(ASSIGNMENT)
The expected output is each entry, given again exactly.
----- STORED DATA -----
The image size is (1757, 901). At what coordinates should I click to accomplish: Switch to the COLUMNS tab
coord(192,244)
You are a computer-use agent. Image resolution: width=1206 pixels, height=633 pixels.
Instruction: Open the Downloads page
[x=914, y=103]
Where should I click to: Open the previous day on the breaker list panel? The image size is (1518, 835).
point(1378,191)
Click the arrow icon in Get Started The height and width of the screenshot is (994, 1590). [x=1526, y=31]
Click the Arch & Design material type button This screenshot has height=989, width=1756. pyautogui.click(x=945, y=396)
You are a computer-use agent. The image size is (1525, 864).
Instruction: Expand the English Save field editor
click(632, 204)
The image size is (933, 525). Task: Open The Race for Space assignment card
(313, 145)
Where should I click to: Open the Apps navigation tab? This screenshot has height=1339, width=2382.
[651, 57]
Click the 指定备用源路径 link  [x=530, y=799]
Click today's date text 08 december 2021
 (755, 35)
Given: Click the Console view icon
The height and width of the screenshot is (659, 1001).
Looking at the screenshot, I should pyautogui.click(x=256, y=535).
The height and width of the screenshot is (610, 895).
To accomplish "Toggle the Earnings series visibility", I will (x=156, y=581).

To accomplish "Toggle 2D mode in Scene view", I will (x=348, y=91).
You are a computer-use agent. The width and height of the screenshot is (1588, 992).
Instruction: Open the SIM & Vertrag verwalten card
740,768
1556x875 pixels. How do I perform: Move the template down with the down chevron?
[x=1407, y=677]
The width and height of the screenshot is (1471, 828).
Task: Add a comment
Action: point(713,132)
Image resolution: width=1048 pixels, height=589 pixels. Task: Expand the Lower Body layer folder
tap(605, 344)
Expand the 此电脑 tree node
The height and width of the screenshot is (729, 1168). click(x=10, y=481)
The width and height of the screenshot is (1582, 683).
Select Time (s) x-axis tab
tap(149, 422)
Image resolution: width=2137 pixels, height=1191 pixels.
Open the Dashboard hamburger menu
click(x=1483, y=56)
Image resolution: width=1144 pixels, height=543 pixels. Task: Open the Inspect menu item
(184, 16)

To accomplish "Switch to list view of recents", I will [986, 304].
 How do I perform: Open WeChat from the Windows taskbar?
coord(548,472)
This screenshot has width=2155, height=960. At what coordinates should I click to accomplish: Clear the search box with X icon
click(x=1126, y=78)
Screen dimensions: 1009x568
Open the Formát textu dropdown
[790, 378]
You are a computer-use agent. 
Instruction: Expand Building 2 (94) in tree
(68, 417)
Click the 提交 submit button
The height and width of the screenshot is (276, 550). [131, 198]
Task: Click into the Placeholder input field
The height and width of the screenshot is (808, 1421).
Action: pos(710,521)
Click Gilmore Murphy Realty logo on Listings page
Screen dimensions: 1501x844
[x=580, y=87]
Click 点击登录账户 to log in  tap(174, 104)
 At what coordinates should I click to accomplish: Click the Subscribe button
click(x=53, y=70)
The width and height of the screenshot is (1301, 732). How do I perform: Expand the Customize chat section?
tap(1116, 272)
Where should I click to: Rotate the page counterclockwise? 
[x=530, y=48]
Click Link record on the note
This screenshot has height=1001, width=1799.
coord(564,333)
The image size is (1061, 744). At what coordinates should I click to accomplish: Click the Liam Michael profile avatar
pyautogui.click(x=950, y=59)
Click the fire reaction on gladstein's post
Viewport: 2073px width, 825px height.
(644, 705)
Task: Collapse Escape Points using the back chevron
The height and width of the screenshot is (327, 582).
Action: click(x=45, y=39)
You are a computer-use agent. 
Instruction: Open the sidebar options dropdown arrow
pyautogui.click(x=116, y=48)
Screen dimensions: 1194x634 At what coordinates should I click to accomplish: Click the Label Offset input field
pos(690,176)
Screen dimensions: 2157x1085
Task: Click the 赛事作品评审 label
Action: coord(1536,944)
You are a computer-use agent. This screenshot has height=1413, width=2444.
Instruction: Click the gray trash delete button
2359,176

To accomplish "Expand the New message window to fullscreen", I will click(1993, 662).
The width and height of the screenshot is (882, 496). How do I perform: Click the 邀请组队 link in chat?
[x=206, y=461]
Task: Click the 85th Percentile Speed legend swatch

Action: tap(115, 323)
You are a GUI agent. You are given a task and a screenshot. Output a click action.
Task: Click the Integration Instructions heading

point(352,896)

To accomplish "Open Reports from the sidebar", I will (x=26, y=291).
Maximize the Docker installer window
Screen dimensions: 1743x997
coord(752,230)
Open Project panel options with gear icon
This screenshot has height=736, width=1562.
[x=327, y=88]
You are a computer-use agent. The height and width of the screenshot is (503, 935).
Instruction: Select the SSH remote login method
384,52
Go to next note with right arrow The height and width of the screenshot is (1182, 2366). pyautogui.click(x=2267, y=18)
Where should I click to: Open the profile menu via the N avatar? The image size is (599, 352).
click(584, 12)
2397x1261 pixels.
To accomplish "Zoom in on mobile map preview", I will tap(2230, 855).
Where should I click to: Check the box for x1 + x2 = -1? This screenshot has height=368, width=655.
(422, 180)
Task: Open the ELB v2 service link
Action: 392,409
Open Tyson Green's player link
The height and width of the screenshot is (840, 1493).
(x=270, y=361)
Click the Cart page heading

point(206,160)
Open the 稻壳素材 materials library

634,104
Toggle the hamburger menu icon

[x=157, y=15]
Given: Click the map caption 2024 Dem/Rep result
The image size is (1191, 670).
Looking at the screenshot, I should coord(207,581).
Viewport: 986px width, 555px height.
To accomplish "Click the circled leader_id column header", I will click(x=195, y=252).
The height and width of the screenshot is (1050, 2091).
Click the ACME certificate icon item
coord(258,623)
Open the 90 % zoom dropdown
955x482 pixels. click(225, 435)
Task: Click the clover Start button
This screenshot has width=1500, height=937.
-----
(COMPLETED EXERCISE)
The image size is (1757, 901). At what coordinates should I click to accomplish: Switch to the COLUMNS tab
coord(192,244)
You are a computer-use agent. Image resolution: width=1206 pixels, height=633 pixels.
Instruction: Open the Downloads page
[x=914, y=103]
Where should I click to: Open the previous day on the breaker list panel? The image size is (1518, 835).
point(1378,191)
Click the arrow icon in Get Started The height and width of the screenshot is (994, 1590). [x=1526, y=31]
Click the Arch & Design material type button This screenshot has height=989, width=1756. pyautogui.click(x=945, y=396)
You are a computer-use agent. The image size is (1525, 864).
Instruction: Expand the English Save field editor
click(632, 204)
The image size is (933, 525). Task: Open The Race for Space assignment card
(313, 145)
Where should I click to: Open the Apps navigation tab? This screenshot has height=1339, width=2382.
[651, 57]
Click the 指定备用源路径 link  [x=530, y=799]
Click today's date text 08 december 2021
 (755, 35)
Given: Click the Console view icon
The height and width of the screenshot is (659, 1001).
Looking at the screenshot, I should pyautogui.click(x=256, y=535).
The height and width of the screenshot is (610, 895).
To accomplish "Toggle the Earnings series visibility", I will (x=156, y=581).

To accomplish "Toggle 2D mode in Scene view", I will (x=348, y=91).
You are a computer-use agent. The width and height of the screenshot is (1588, 992).
Instruction: Open the SIM & Vertrag verwalten card
740,768
1556x875 pixels. How do I perform: Move the template down with the down chevron?
[x=1407, y=677]
The width and height of the screenshot is (1471, 828).
Task: Add a comment
Action: point(713,132)
Image resolution: width=1048 pixels, height=589 pixels. Task: Expand the Lower Body layer folder
tap(605, 344)
Expand the 此电脑 tree node
The height and width of the screenshot is (729, 1168). click(x=10, y=481)
The width and height of the screenshot is (1582, 683).
Select Time (s) x-axis tab
tap(149, 422)
Image resolution: width=2137 pixels, height=1191 pixels.
Open the Dashboard hamburger menu
click(x=1483, y=56)
Image resolution: width=1144 pixels, height=543 pixels. Task: Open the Inspect menu item
(184, 16)

To accomplish "Switch to list view of recents", I will [986, 304].
 How do I perform: Open WeChat from the Windows taskbar?
coord(548,472)
This screenshot has width=2155, height=960. At what coordinates should I click to accomplish: Clear the search box with X icon
click(x=1126, y=78)
Screen dimensions: 1009x568
Open the Formát textu dropdown
[790, 378]
You are a computer-use agent. 
Instruction: Expand Building 2 (94) in tree
(68, 417)
Click the 提交 submit button
The height and width of the screenshot is (276, 550). [131, 198]
Task: Click into the Placeholder input field
The height and width of the screenshot is (808, 1421).
Action: pos(710,521)
Click Gilmore Murphy Realty logo on Listings page
Screen dimensions: 1501x844
[x=580, y=87]
Click 点击登录账户 to log in  tap(174, 104)
 At what coordinates should I click to accomplish: Click the Subscribe button
click(x=53, y=70)
The width and height of the screenshot is (1301, 732). How do I perform: Expand the Customize chat section?
tap(1116, 272)
Where should I click to: Rotate the page counterclockwise? 
[x=530, y=48]
Click Link record on the note
This screenshot has height=1001, width=1799.
coord(564,333)
The image size is (1061, 744). At what coordinates should I click to accomplish: Click the Liam Michael profile avatar
pyautogui.click(x=950, y=59)
Click the fire reaction on gladstein's post
Viewport: 2073px width, 825px height.
(644, 705)
Task: Collapse Escape Points using the back chevron
The height and width of the screenshot is (327, 582).
Action: click(x=45, y=39)
You are a computer-use agent. 
Instruction: Open the sidebar options dropdown arrow
pyautogui.click(x=116, y=48)
Screen dimensions: 1194x634 At what coordinates should I click to accomplish: Click the Label Offset input field
pos(690,176)
Screen dimensions: 2157x1085
Task: Click the 赛事作品评审 label
Action: coord(1536,944)
You are a computer-use agent. This screenshot has height=1413, width=2444.
Instruction: Click the gray trash delete button
2359,176

To accomplish "Expand the New message window to fullscreen", I will click(1993, 662).
The width and height of the screenshot is (882, 496). How do I perform: Click the 邀请组队 link in chat?
[x=206, y=461]
Task: Click the 85th Percentile Speed legend swatch

Action: tap(115, 323)
You are a GUI agent. You are given a task and a screenshot. Output a click action.
Task: Click the Integration Instructions heading

point(352,896)

To accomplish "Open Reports from the sidebar", I will (x=26, y=291).
Maximize the Docker installer window
Screen dimensions: 1743x997
coord(752,230)
Open Project panel options with gear icon
This screenshot has height=736, width=1562.
[x=327, y=88]
You are a computer-use agent. The height and width of the screenshot is (503, 935).
Instruction: Select the SSH remote login method
384,52
Go to next note with right arrow The height and width of the screenshot is (1182, 2366). pyautogui.click(x=2267, y=18)
Where should I click to: Open the profile menu via the N avatar? The image size is (599, 352).
click(584, 12)
2397x1261 pixels.
To accomplish "Zoom in on mobile map preview", I will tap(2230, 855).
Where should I click to: Check the box for x1 + x2 = -1? This screenshot has height=368, width=655.
(422, 180)
Task: Open the ELB v2 service link
Action: 392,409
Open Tyson Green's player link
The height and width of the screenshot is (840, 1493).
(x=270, y=361)
Click the Cart page heading

point(206,160)
Open the 稻壳素材 materials library

634,104
Toggle the hamburger menu icon

[x=157, y=15]
Given: Click the map caption 2024 Dem/Rep result
The image size is (1191, 670).
Looking at the screenshot, I should coord(207,581).
Viewport: 986px width, 555px height.
To accomplish "Click the circled leader_id column header", I will click(x=195, y=252).
The height and width of the screenshot is (1050, 2091).
Click the ACME certificate icon item
coord(258,623)
Open the 90 % zoom dropdown
955x482 pixels. click(225, 435)
Task: Click the clover Start button
This screenshot has width=1500, height=937.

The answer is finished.